His profound impact on cast metal matrix composites is evident in over 400 papers and presentations and 20 patents.
In March 2006, dozens of researchers from around the world gathered in San Antonio to celebrate the career of Pradeep Rohatgi, UWM Distinguished Professor of materials. Career paths of many attendees of the Rohatgi Honorary Symposium were guided by Rohatgi’s breakthroughs in metal matrix composites (MMCs). The event, organized by the Minerals, Metals and Materials Society, featured six sessions and more than 30 presentations.

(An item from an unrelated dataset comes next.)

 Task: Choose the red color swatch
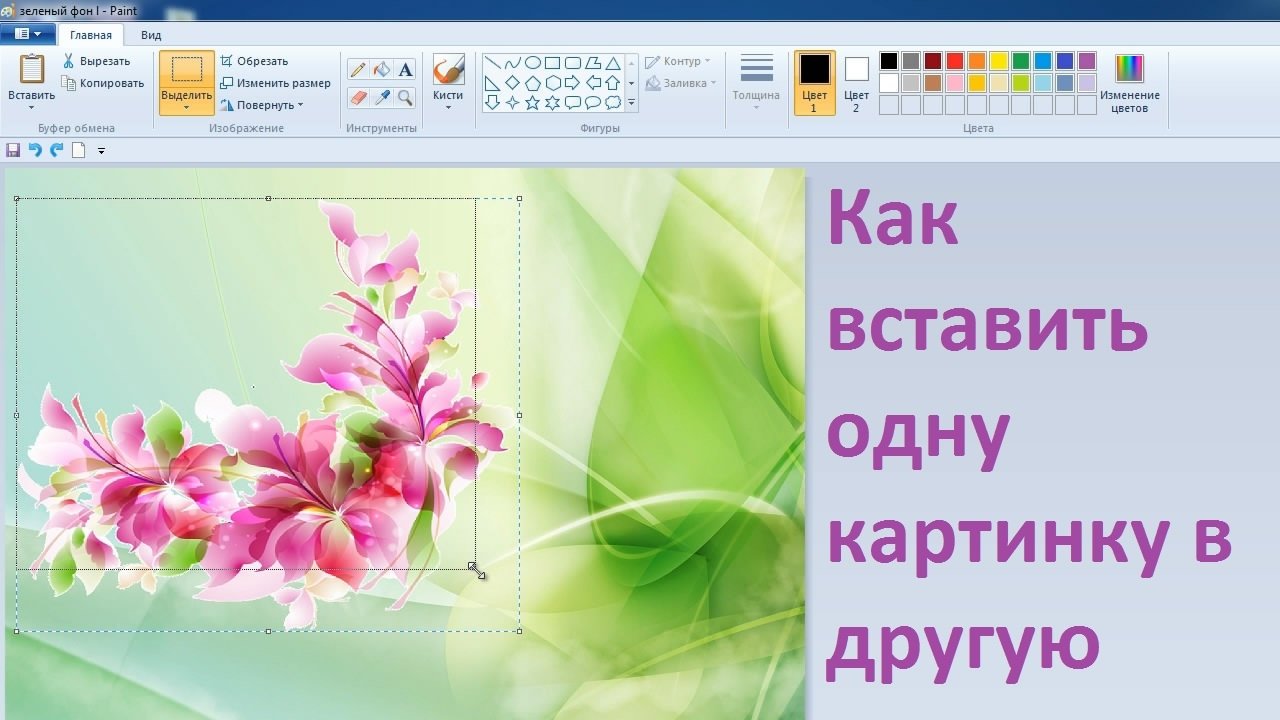pyautogui.click(x=955, y=61)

MMCs consist of two materials: a metal and a reinforcing non-metal, such as a ceramic or organic compound, which provides added strength to the metal. Unlike alloys, which are homogeneous mixtures of elements, an MMC’s components retain their individual properties.
Making traditional MMCs—normally fibers embedded in a metal matrix—is a difficult technique whose high cost has limited the composites’ use, Rohatgi says. But in 1965—a year after receiving his Ph.D. in metallurgy from MIT—Rohatgi became the first to incorporate particles into the matrix, using simple foundry techniques. The resulting composites are strong and lightweight, and cost much less to produce.
His 1965 achievement was cited by the American Foundry Society as a landmark in the history of metal casting.
At least a thousand researchers worldwide have worked on particulate MMCs, Rohatgi estimates. “And in the next few years, I believe the industry will grow even more rapidly because of the energy crisis and global warming.”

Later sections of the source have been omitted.